Does anyone know where I could find something like this? Preferably cap sleeves (but sleeveless is ok), v-neck (scoop is ok), and of course it must be belly-baring. I found this photo on a Danskin site, but they only had pink and black. We need blue or purple.






Anyone have any ideas for us? I know its a specific thing to look for but we need help!

Thanks!


----------



## sexychefva804 (Feb 11, 2008)

I know that on Ebay there are some sellers, locally and internationally that specialize in belly dancing costumes.  When I do my search, put in the word *choli* (blouse that is customarily worn under a sari)  I saw this one on auction for $3.99, don't know if there is a money conversion, but that seems quite inexpensive for a beautiful top.  
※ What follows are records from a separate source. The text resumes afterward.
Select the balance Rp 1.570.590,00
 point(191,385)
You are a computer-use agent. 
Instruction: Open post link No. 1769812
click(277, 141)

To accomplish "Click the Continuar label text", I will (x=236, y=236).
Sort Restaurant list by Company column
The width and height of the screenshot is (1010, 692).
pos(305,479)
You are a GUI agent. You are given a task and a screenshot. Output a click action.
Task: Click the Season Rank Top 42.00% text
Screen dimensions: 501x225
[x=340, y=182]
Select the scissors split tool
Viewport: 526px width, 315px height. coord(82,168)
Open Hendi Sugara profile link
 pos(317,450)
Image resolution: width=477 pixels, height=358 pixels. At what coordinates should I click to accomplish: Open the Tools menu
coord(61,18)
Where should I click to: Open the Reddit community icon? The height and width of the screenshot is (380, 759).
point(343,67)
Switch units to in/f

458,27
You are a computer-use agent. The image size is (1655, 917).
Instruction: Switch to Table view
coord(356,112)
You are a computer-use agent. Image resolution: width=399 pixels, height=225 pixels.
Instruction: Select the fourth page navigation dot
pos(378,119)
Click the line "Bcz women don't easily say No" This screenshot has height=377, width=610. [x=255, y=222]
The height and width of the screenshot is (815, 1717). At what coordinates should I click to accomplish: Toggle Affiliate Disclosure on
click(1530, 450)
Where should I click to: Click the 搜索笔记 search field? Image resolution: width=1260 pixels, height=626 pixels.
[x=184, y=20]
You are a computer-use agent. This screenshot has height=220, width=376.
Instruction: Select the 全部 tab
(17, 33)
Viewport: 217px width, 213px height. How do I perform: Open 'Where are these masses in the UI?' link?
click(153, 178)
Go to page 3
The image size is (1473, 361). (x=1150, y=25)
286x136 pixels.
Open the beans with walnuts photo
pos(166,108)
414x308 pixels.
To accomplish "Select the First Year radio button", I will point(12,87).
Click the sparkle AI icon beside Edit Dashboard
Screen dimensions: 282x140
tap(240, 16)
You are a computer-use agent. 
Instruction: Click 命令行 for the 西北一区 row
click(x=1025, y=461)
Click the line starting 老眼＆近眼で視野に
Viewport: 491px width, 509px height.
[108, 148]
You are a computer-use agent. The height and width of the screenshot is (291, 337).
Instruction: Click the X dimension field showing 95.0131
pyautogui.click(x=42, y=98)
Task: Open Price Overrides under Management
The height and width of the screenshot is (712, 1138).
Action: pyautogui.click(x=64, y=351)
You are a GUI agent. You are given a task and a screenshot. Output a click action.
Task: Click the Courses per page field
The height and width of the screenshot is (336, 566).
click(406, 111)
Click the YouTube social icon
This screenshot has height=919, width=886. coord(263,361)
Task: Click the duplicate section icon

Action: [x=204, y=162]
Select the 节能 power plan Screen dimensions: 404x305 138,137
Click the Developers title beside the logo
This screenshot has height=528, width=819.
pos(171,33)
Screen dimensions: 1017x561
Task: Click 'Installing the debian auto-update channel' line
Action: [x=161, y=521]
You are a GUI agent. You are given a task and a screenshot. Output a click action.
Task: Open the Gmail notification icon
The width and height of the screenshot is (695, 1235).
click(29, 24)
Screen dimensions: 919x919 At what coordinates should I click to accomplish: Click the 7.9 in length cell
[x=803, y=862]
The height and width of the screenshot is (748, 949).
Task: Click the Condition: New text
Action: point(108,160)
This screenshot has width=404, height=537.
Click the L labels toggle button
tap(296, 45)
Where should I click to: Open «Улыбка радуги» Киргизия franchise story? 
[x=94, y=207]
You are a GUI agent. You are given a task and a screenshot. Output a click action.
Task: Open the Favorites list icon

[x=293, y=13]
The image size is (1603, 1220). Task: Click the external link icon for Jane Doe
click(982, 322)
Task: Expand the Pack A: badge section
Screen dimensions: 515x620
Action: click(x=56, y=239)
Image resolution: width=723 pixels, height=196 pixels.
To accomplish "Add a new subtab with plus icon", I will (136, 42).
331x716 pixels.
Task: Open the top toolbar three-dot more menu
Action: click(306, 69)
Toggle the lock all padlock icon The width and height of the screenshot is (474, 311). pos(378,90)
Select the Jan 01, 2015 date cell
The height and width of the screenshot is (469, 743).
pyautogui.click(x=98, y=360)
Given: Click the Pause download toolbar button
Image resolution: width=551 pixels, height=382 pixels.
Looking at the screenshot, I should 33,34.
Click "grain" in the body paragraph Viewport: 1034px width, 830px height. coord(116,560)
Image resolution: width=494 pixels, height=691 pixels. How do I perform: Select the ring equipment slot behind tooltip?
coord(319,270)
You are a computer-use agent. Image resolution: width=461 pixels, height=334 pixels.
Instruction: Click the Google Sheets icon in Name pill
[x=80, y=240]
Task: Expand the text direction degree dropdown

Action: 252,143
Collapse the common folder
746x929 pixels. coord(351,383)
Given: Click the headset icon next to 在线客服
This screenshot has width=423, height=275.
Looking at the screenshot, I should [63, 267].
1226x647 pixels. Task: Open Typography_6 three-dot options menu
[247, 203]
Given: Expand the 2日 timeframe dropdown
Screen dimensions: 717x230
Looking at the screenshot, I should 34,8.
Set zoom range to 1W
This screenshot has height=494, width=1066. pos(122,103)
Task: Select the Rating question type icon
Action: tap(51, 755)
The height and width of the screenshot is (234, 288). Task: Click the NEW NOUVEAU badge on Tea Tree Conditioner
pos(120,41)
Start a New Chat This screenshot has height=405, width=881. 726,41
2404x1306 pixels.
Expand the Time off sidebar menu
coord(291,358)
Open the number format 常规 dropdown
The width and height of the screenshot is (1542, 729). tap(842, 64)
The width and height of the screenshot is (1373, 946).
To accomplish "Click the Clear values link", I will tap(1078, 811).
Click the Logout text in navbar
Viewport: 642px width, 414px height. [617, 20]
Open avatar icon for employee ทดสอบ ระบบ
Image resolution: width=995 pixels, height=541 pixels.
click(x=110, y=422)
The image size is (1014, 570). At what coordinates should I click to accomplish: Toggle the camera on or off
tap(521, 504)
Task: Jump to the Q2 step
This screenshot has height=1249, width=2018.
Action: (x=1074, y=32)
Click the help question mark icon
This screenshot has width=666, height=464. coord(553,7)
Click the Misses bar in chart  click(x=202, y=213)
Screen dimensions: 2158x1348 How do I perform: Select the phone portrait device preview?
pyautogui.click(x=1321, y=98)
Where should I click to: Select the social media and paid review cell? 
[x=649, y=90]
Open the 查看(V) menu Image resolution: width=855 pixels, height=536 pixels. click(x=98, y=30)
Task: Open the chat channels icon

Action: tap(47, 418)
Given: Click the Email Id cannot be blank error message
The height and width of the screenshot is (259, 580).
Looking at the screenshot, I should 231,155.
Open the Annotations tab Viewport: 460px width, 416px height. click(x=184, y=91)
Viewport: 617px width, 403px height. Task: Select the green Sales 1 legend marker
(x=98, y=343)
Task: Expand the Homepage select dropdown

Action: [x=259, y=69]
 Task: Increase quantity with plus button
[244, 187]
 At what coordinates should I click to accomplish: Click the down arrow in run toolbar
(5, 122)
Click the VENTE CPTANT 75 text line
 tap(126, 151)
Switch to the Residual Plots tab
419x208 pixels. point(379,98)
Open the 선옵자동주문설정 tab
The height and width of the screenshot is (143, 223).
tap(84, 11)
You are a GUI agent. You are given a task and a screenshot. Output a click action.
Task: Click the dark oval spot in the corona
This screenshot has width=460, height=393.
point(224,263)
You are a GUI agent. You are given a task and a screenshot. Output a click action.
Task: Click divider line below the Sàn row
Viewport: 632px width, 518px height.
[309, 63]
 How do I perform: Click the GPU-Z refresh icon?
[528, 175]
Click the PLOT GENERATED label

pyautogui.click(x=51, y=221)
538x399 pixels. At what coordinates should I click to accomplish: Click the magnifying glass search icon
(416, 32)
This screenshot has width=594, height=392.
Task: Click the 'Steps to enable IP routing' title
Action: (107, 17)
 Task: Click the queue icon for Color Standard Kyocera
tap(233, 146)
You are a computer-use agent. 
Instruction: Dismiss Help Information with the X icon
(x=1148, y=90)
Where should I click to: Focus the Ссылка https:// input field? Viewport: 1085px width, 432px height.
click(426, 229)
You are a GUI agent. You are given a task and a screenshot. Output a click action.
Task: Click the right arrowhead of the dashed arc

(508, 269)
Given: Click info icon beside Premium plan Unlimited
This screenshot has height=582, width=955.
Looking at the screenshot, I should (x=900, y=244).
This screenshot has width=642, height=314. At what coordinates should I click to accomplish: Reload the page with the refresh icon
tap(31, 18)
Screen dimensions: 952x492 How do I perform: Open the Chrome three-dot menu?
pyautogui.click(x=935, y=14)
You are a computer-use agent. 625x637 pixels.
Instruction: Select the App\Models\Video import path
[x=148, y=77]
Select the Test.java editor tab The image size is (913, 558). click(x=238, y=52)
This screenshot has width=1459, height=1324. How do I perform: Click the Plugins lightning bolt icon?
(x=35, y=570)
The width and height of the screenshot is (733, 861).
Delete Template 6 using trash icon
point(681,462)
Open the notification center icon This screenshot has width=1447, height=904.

R/BLUE BELLY DANCE BELLYDANCING mirror TRIBAL CHOLI TOP - eBay (item 270210438144 end time Feb-11-08 12:08:53 PST)


----------



## jilliandanica (Feb 11, 2008)

Try American Apparel:
Baby Rib Crop T - T-shirts - American Apparel Online Store


----------



## LaurelLiz (Feb 11, 2008)

Thanks ladies for the good suggestions!


----------



## Beauty Mark (Feb 13, 2008)

If cholis don't work for you, Sharifwear has some beautiful tie boleros. A little pricey, but they are gorgeous


----------



## lovelyweapon (Feb 13, 2008)

I used to be a dancer and used to be crazy about spending money on dance clothes, so I suggest discountdancesupply.com and for bright colors I've always liked Dancewear Solutions: Dancewear at Dancewear Solutions

HTH


----------